Content starts

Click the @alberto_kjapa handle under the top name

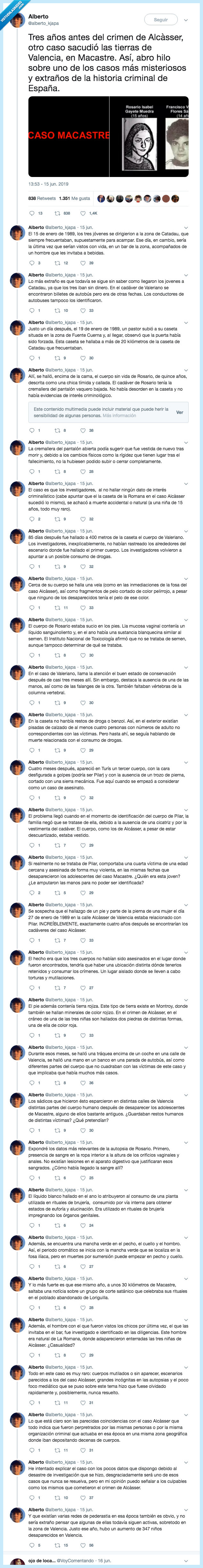[x=43, y=24]
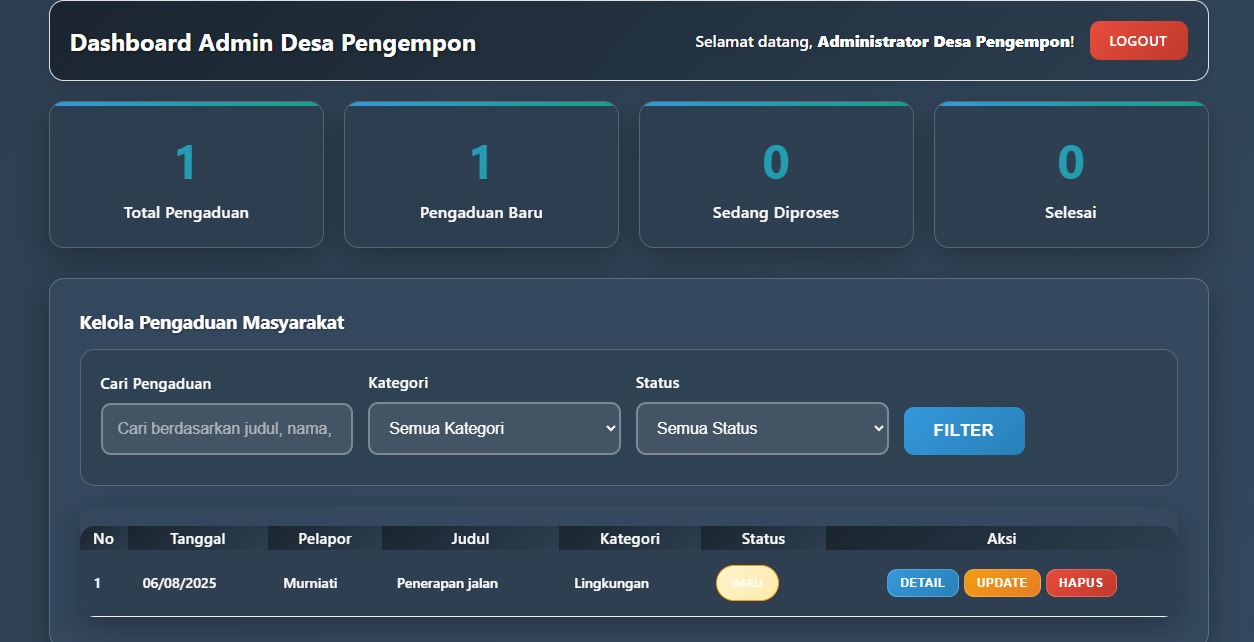The width and height of the screenshot is (1254, 642).
Task: Click the Pengaduan Baru counter card
Action: tap(481, 175)
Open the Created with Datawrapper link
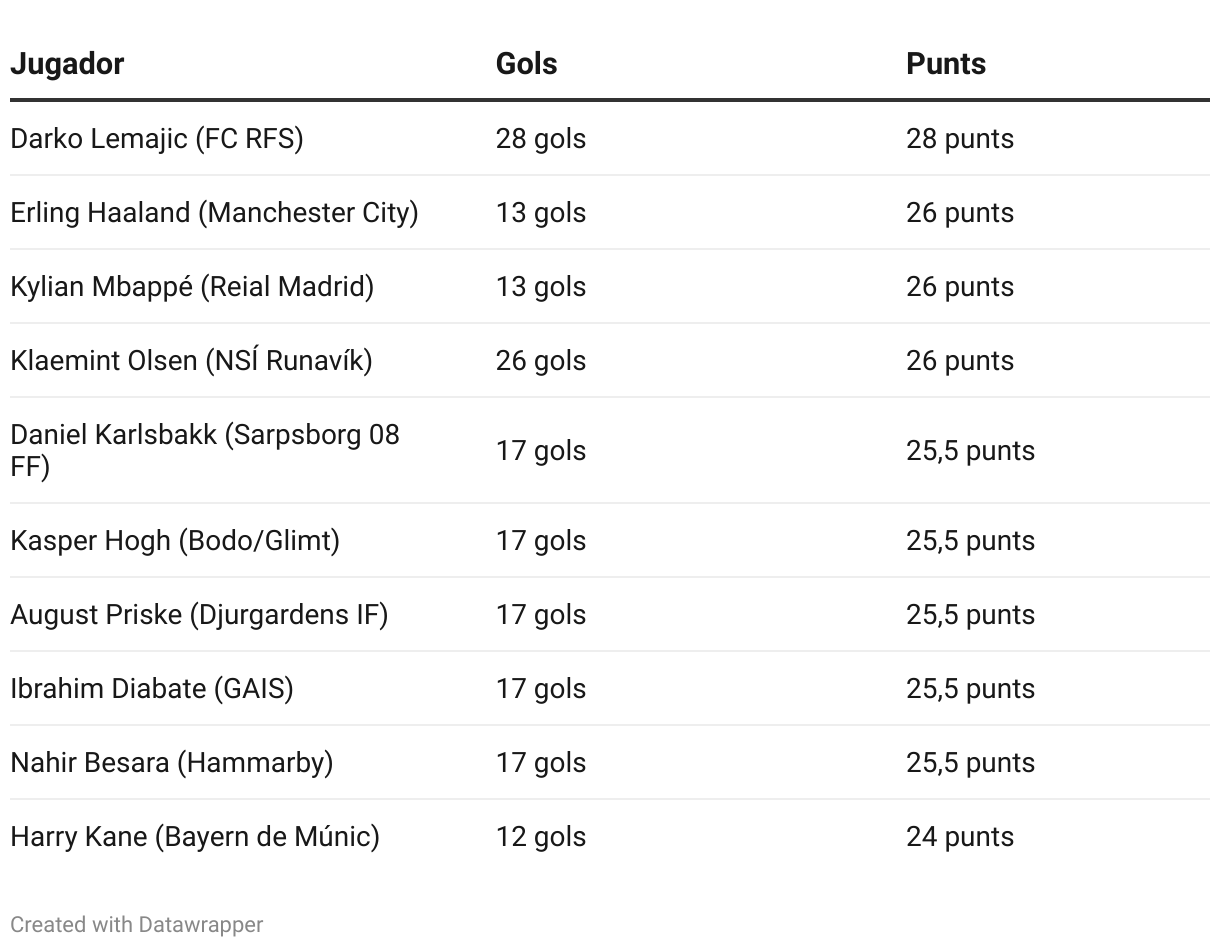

Content ends

Reproduce the material word for word, minus the images.

Click the @alberto_kjapa handle under the top name

[x=43, y=24]
The width and height of the screenshot is (1254, 642).
Task: Click the Pengaduan Baru counter card
Action: tap(481, 175)
Open the Created with Datawrapper link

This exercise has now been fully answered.